_Source material_:
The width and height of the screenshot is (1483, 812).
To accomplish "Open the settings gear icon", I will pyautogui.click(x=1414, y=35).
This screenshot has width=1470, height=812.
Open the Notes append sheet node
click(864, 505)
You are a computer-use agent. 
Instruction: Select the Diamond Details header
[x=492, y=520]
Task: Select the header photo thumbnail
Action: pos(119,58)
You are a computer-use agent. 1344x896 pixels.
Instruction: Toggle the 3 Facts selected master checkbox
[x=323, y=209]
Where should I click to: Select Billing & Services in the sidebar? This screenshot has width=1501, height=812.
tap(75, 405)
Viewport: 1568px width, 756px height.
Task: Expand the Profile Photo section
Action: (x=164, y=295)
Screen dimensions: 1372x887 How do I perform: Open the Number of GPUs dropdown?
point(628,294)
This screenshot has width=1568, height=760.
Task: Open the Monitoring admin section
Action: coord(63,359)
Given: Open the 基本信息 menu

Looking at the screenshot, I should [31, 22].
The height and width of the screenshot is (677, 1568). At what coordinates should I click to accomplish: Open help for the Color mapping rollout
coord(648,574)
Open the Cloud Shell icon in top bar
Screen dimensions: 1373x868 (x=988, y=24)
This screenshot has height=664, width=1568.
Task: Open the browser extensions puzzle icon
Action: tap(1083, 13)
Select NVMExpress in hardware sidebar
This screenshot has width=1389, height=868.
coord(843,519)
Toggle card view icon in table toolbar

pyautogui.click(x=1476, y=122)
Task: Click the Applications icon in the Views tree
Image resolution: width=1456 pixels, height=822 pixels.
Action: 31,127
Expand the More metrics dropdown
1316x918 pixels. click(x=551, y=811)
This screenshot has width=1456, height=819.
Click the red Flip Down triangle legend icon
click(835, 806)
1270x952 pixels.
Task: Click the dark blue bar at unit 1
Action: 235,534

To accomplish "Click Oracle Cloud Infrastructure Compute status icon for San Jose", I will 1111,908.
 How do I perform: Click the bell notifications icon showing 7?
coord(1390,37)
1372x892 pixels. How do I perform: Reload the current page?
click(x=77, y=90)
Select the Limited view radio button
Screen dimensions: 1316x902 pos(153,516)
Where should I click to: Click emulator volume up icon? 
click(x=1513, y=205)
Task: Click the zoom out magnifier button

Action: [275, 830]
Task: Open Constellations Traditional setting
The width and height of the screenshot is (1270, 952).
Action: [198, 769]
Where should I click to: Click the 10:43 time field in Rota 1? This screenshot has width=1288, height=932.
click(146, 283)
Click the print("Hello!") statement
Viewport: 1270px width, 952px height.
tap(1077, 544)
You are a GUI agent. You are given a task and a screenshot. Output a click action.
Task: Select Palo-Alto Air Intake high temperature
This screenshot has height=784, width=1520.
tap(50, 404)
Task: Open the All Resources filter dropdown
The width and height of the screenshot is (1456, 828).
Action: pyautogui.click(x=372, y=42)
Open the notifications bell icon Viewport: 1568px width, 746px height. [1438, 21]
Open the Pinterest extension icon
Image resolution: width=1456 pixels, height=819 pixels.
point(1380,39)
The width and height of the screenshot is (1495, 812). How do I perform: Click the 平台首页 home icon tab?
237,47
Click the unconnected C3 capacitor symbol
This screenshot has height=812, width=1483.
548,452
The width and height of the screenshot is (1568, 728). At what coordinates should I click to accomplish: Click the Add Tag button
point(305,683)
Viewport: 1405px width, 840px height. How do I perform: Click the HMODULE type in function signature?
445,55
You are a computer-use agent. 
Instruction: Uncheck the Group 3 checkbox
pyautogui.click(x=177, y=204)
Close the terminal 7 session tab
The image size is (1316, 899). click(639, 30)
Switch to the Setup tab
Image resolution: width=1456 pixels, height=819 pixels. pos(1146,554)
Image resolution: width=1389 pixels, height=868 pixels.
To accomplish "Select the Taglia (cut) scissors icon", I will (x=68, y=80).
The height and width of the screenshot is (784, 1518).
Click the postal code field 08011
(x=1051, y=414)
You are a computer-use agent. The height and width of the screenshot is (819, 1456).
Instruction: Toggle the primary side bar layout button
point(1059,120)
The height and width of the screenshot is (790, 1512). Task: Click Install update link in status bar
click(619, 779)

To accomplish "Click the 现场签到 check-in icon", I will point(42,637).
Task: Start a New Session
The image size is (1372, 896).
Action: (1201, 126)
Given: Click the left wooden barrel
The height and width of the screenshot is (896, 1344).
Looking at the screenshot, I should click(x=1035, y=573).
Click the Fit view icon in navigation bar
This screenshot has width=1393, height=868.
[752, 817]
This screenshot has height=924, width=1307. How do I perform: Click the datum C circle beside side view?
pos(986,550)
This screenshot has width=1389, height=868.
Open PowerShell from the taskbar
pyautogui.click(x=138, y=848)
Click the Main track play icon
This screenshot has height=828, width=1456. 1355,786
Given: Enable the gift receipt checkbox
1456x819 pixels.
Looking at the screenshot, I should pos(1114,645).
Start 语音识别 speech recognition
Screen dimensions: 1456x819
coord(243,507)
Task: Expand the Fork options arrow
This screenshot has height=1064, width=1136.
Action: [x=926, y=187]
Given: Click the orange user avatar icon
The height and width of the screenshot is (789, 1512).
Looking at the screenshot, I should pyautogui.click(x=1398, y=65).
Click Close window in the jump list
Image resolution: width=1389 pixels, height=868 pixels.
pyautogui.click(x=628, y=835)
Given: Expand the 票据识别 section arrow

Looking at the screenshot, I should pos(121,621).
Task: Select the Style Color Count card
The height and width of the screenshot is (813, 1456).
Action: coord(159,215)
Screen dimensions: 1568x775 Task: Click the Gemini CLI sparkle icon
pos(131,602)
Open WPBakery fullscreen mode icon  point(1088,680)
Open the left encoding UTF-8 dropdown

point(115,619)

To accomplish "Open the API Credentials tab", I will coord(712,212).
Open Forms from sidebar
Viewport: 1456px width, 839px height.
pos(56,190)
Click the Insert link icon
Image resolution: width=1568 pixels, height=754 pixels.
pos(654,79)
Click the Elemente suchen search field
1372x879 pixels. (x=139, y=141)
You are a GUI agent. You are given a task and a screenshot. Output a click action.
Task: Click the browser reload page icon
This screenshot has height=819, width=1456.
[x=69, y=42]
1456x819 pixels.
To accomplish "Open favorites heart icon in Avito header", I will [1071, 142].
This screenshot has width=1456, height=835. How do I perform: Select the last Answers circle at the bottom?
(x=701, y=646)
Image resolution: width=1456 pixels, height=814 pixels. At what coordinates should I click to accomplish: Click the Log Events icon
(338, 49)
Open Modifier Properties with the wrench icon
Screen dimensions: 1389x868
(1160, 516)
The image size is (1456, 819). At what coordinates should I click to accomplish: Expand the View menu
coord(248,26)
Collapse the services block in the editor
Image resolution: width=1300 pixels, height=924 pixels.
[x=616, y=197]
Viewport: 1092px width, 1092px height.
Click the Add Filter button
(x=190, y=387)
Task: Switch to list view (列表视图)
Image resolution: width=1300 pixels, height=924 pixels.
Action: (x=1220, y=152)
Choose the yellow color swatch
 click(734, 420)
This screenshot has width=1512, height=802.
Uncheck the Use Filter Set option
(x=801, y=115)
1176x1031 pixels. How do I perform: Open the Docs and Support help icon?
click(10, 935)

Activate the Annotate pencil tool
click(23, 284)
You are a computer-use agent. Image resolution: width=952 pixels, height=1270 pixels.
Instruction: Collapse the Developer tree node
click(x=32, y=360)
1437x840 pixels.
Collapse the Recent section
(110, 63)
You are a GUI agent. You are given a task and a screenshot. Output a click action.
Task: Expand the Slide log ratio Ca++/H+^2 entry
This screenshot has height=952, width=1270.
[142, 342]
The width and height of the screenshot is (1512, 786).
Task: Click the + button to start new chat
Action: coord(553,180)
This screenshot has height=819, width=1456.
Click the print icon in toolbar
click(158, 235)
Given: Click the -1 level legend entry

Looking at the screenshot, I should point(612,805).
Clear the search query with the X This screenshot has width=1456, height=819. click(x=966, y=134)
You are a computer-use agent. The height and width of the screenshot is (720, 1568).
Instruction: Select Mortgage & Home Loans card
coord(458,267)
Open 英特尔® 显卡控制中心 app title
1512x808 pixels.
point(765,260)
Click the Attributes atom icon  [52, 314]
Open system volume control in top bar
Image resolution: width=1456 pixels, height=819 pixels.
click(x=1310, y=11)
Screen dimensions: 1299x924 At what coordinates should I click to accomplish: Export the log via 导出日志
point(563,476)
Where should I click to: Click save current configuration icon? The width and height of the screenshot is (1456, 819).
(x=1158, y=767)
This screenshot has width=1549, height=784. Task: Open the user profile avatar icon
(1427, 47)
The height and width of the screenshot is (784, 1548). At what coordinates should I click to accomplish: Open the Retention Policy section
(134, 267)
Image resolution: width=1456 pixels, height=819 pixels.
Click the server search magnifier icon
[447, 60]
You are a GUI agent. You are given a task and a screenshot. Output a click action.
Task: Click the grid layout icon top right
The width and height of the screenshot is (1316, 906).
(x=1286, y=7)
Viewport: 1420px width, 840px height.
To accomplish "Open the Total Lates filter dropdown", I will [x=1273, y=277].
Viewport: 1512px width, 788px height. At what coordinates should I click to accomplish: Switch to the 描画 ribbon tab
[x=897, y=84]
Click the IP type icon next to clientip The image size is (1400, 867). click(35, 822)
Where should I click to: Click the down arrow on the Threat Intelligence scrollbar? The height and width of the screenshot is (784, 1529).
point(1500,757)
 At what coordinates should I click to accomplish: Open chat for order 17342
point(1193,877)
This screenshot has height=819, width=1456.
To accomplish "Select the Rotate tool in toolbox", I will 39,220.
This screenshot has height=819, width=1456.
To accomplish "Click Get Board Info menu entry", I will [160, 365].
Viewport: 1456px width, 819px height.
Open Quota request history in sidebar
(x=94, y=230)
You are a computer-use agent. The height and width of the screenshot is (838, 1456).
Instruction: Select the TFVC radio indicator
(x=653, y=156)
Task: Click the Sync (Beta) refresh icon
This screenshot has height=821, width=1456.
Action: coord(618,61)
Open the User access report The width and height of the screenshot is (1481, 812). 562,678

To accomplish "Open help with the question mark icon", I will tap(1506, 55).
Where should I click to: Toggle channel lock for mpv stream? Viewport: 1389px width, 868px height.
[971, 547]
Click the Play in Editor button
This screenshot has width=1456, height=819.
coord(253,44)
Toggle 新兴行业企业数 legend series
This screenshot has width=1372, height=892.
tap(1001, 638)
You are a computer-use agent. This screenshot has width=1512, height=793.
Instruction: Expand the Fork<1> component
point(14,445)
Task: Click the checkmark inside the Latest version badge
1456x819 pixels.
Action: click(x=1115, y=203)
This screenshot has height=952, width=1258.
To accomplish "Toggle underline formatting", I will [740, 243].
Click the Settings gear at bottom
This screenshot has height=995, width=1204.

_Task statement_:
When a line in the material above holds the word "list", count it; report only the total.

_Response area_:
2